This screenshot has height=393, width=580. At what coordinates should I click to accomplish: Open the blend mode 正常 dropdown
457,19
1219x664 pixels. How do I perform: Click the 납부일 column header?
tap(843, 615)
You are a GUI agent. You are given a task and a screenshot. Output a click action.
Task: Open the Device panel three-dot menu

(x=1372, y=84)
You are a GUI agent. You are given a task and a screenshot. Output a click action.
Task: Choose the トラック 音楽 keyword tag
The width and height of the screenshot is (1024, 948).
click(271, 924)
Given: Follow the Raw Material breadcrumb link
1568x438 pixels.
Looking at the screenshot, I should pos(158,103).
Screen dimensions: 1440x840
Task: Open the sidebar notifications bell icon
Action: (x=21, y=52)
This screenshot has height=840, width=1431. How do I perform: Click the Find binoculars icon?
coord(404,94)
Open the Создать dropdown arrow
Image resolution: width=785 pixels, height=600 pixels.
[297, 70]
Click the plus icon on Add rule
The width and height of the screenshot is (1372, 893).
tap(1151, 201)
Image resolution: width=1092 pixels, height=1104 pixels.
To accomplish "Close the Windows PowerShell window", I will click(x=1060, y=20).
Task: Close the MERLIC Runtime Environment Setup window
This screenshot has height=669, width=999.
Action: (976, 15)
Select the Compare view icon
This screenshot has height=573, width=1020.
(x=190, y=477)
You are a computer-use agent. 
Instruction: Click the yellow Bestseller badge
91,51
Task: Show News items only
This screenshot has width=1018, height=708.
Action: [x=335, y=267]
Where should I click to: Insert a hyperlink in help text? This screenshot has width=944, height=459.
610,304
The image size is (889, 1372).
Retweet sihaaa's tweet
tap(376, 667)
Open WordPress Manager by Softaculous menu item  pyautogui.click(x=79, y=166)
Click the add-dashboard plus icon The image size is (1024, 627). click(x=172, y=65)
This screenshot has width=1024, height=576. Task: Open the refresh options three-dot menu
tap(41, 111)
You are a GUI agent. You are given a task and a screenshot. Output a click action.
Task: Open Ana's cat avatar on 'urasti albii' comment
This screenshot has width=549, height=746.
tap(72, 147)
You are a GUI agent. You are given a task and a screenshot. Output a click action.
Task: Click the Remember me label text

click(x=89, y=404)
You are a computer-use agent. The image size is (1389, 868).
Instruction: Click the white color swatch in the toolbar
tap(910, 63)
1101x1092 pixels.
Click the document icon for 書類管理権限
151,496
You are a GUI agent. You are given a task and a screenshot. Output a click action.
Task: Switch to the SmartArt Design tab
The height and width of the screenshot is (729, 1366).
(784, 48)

####

▶ **Set exercise**:
Return each line of the material above that contains the string "three". The match is case-sensitive.

▶ **Finished answer**:
Task: Open the Device panel three-dot menu
This screenshot has width=1024, height=576. Task: Open the refresh options three-dot menu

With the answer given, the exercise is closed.